Mexidol® (Emoxypine) Instruction

International Non-Proprietary Name (INN): mexidol (emoxypine)
Dosage form: pills (125 mg)
Structure
1 pill contains:
Active ingredient: ethylmethylhydroxypyridine succinate (2-ethyl-6-methyl-3-hydroxypyridine) – 125 mg;
Excipients: lactose monohydrate – 97.5 mg, povidone – 25 mg, magnesium stearate – 2.5 mg;
Film coat: opadrai II white 33G28435 – 7.5 mg (hypromellose 3 mg, titanium dioxide – 1.875 mg, lactose monohydrate – 1.575 mg, polyethylene glycol (macrogol) – 0.6 mg, triacetin – 0.45 mg).
Description
The double radius pills are covered with a film coat in white or light creamy color. On the cross-section, there are two layers: the inner one (the core) is gray or gray-creamy and the outer one is white or white-creamy.
Pharmacological classification: antioxidant
ATC code: N07XX
Pharmacological action: antioxidant, anxiolytic, antihypoxic, anticonvulsant, anti-ischemic, nootropic, neuroprotective, anti-inflammatory and cardioprotective


Pharmacodynamics

Mexidol® is an inhibitor of free-radical processes and membrane protector with antihypoxic, stress-protective, nootropic, anticonvulsant and anxiolytic action. The drug increases the resistance of the body to various damaging factors (shock, hypoxia, ischemia, cerebral circulation disorders, and intoxication with alcohol and antipsychotic drugs (neuroleptics)).

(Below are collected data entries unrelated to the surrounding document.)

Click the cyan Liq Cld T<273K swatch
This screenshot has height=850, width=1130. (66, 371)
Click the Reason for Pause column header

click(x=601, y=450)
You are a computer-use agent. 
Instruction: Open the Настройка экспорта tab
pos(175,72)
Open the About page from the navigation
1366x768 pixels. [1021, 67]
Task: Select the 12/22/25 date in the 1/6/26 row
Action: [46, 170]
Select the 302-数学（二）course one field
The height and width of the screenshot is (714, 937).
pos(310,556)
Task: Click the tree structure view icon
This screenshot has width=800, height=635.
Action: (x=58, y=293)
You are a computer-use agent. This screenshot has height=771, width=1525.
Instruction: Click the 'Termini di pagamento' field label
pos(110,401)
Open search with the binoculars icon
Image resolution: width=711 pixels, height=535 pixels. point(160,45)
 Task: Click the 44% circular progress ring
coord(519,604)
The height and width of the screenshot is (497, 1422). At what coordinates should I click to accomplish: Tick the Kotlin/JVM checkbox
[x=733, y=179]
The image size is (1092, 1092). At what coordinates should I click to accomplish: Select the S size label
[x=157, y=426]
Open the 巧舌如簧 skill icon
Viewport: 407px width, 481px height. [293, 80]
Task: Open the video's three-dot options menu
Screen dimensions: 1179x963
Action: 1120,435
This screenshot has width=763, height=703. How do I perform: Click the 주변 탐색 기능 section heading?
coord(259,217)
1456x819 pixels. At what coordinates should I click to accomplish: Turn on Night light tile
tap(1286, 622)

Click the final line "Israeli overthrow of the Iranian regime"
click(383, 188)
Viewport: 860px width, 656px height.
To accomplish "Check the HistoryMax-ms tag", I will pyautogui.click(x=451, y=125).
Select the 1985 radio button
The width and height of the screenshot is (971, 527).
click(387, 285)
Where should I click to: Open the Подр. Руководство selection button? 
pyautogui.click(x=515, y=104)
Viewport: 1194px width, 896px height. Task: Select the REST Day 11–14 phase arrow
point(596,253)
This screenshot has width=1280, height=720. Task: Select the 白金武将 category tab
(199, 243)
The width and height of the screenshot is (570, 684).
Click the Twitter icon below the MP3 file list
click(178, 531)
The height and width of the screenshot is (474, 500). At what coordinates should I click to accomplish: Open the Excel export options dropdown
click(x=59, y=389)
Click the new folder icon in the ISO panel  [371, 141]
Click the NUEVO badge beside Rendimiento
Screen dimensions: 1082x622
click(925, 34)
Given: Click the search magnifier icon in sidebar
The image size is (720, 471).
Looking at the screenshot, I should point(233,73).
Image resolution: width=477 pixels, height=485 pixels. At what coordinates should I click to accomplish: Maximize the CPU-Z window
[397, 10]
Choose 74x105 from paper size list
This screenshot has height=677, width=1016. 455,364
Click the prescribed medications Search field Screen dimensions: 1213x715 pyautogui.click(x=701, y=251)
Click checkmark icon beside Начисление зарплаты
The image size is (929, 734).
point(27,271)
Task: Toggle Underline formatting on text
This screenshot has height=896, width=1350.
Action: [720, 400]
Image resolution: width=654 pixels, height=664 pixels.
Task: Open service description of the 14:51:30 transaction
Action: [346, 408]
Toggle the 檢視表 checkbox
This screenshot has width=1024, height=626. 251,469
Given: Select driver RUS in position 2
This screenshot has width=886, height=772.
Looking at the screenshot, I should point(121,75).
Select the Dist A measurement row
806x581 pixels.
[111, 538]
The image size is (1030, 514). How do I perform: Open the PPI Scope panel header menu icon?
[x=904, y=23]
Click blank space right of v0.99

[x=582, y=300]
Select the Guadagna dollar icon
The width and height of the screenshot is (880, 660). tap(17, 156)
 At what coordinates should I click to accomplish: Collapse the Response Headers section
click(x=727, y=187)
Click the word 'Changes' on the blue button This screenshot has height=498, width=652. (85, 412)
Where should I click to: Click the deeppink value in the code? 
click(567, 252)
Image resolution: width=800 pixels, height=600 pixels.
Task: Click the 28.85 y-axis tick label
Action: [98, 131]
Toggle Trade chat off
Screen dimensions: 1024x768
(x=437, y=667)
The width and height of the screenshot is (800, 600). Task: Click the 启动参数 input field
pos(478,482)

Mexidol® has antioxidant, antihypoxic, and membrane-protective action. It inhibits lipid peroxidation, increases the activity of superoxide dismutase, increases the lipid-protein ratio, reduces the viscosity of the membrane, and increases its fluidity. The drug modulates the activity of membrane-bound enzymes (calcium of independent phosphodiesterase, adenylate cyclase, and acetylcholinesterase) and receptor complexes (benzodiazepine, GABA, and acetylcholine): it enhances their ability to bind to ligands, helps to preserve the structural and functional organization of biomembranes and neurotransmitter transport, and facilitates synaptic transmission improvement.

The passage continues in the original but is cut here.